- DOCUMENT:

------------------------------------------------------------------------

Michel Houellebecq ou l’extase du dégoût
L’extase du dégoût. C’est le titre que Nancy Huston avait donné au chapitre consacré à Michel Houellebecq dans son Professeurs de désespoir (Actes Sud, 2004). Le phénoménal succès de cet auteur, dont j’avais lu plusieurs ouvrages, échappait à ma compréhension — jusqu’à il y a peu.
Il faut dire que sa récente déclaration d’admiration pour le président Donald Trump dans le magazine américain Harper’s, première étape d’une sortie soigneusement mise en scène de son dernier roman, Sérotonine, n’avait fait que ranimer, pour l’exacerber, le souvenir d’une énigme irrésolue: que diable les gens trouvaient-ils de si extraordinaire à Houellebecq ? Et puis, les éloges avaient aussitôt commencé à pleuvoir : « Depuis vingt ans, on lit Houellebecq pour savoir où on en est», titrait Antoine Compagnon dans Le Monde du 3 janvier 2019, relevant que « c’est ça, la France d’aujourd’hui, le degré zéro de la langue et de la littérature comme parfaite illustration du degré zéro de la société ».
Une amère observation qui n’empêcha pas le professeur au Collège de France de prêter à l’auteur des facultés prémonitoires à propos des frères Kouachi ou des gilets jaunes, clôturant son article par un surprenant : « Houellebecq n’a rien perdu de son flair.» Était-ce pour mieux se faire pardonner le jugement lapidaire qu’il avait porté sur son style, parlant «d’une langue plate et instrumentale qui aide à la lecture et aux ventes» quelques lignes plus haut ?
Tout à coup, tout devenait possible, le meilleur comme le pire, la vulgarité pouvant subitement se muer en qualité. « Houellebecq sublime notre vulgarité », titrait Catherine Millet dans le même numéro du Monde. Même sublimée, cette vulgarité ne reste-t-elle pas de la vulgarité ? Pour Bruno Viard, Houellebecq serait « souvent mal compris en raison des fausses pistes auxquelles il expose son lecteur. Derrière l’apparence du pornographe provocateur, on découvre un moraliste possédant une vision historique à long terme ».
Je ne pouvais me défaire d’un doute : était-il encore possible aujourd’hui de pouvoir vraiment livrer le fond de sa pensée en présence du « phénomène Houellebecq » alors que le monde de l’édition vivait peut-être un séisme comparable à celui de l’industrie du disque il y a dix ans ?
Sérotonine, le septième roman de Houellebecq, est un livre magnifique, poursuivait David Caviglioli dans L’Obs du 30 décembre 2018. Une déclaration d’amour heureusement contrebalancée dans le même magazine par Élisabeth Philippe : « L’oeuvre houellebecquienne est une irrésistible agonie dont Sérotonine pourrait bien être le stade terminal. C’est tant mieux. »

------------------------------------------------------------------------

- DONNÉES ENREGISTRÉES:
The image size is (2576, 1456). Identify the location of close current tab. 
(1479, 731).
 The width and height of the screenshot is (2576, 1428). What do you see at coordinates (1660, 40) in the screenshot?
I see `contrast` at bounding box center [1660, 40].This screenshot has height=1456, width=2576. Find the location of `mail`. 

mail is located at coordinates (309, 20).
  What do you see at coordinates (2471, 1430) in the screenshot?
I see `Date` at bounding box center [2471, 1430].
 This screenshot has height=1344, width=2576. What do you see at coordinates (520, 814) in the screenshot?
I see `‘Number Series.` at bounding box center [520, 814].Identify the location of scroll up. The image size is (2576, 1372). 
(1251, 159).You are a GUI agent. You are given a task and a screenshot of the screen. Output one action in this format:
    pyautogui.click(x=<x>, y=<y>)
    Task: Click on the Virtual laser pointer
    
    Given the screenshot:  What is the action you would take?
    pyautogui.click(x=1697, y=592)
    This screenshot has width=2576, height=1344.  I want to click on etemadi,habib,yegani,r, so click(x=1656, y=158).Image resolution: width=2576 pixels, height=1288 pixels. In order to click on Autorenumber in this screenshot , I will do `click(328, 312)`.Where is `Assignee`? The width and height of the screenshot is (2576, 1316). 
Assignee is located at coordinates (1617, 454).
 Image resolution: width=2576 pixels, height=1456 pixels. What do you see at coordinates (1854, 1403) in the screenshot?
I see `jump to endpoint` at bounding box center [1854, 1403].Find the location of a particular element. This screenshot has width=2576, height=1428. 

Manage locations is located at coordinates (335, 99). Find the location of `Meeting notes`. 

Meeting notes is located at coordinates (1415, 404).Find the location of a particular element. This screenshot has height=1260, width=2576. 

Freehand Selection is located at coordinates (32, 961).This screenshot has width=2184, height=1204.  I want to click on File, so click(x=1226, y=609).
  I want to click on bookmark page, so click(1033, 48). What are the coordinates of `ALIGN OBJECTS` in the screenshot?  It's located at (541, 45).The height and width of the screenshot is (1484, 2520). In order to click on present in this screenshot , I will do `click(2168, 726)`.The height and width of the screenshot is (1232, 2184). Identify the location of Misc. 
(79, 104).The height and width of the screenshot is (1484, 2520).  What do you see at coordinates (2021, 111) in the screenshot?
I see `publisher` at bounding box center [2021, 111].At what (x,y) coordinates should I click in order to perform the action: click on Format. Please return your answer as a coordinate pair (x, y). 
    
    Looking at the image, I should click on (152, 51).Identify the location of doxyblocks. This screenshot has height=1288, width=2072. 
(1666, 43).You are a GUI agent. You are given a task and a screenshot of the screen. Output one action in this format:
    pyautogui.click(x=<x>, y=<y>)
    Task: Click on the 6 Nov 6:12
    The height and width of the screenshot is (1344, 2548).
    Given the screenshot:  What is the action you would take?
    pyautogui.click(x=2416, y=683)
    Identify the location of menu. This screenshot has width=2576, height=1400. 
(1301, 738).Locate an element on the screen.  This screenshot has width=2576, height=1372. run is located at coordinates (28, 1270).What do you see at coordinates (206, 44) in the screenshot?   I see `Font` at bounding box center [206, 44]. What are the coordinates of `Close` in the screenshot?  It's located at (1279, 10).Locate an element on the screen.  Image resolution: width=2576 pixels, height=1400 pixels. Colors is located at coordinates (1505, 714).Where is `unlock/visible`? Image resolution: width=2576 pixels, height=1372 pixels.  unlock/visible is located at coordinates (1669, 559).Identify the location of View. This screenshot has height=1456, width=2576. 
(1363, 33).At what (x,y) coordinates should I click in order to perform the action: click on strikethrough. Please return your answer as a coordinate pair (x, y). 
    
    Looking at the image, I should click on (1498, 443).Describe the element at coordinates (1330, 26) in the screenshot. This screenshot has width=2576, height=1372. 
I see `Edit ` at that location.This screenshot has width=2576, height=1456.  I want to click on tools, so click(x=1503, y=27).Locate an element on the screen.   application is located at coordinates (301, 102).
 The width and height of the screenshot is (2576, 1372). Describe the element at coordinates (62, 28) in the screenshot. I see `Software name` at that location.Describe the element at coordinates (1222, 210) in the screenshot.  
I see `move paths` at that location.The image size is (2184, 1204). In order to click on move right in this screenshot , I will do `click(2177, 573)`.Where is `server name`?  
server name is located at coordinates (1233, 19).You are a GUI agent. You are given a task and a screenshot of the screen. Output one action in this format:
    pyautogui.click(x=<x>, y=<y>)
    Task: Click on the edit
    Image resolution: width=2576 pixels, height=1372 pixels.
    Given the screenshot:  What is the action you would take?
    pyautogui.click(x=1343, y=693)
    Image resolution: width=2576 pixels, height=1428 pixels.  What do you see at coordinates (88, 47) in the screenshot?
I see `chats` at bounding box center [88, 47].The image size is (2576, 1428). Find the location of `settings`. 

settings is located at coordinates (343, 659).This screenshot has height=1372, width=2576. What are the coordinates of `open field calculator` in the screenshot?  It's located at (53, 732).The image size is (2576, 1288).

------------------------------------------------------------------------

- CONSIGNES:
1 > D'après l'article sur Michel Houellebecq, dans quel ouvrage Nancy Huston avait-elle consacré un chapitre à cet auteur ?
2 > Extrayez de l'article sur Michel Houellebecq le passage qui commence à « Je ne pouvais » et se termine à « a dix ans ? ».
3 > Poursuivez l'article sur Michel Houellebecq à partir de l'endroit où il s'arrête.

- RÉSULTATS DES TÂCHES:
1 > Dans Professeurs de désespoir (Actes Sud, 2004).

2 >
Je ne pouvais me défaire d’un doute : était-il encore possible aujourd’hui de pouvoir vraiment livrer le fond de sa pensée en présence du « phénomène Houellebecq » alors que le monde de l’édition vivait peut-être un séisme comparable à celui de l’industrie du disque il y a dix ans ?

3 >
J’en serais resté là, à parcourir dubitativement les journaux en attendant le prochain Houellebecq, incapable de comprendre l’engouement général — non sans avoir relevé que Michel Houellebecq a fait partie de la promotion du 1er janvier 2019 de la Légion d’honneur, aux côtés de l’équipe de France championne du monde de foot —, si un mot ne m’avait soudain donné la réponse à ma lancinante question : Maslow. Oui, le nom de ce psychologue américain connu — et parfois décrié — pour sa pyramide des motivations humaines (de la satisfaction des besoins physiologiques élémentaires au besoin d’accomplissement, en passant par celui d’appartenance à un groupe). Pas de doute, Maslow était ce mot que je cherchais, le mot explicatif de son extraordinaire succès : Houellebecq flatte notre puissant besoin d’appartenance à un groupe, même si ce groupe est médiocre. Une médiocrité dont nous avons conscience et que nous pourrions pourtant refuser. Mais Houellebecq exclut cette prise de liberté, nous invitant au contraire à cultiver notre indolence et à ne surtout pas changer pour pouvoir continuer à chialer avec… lui ; après tout, on est si bien ensemble.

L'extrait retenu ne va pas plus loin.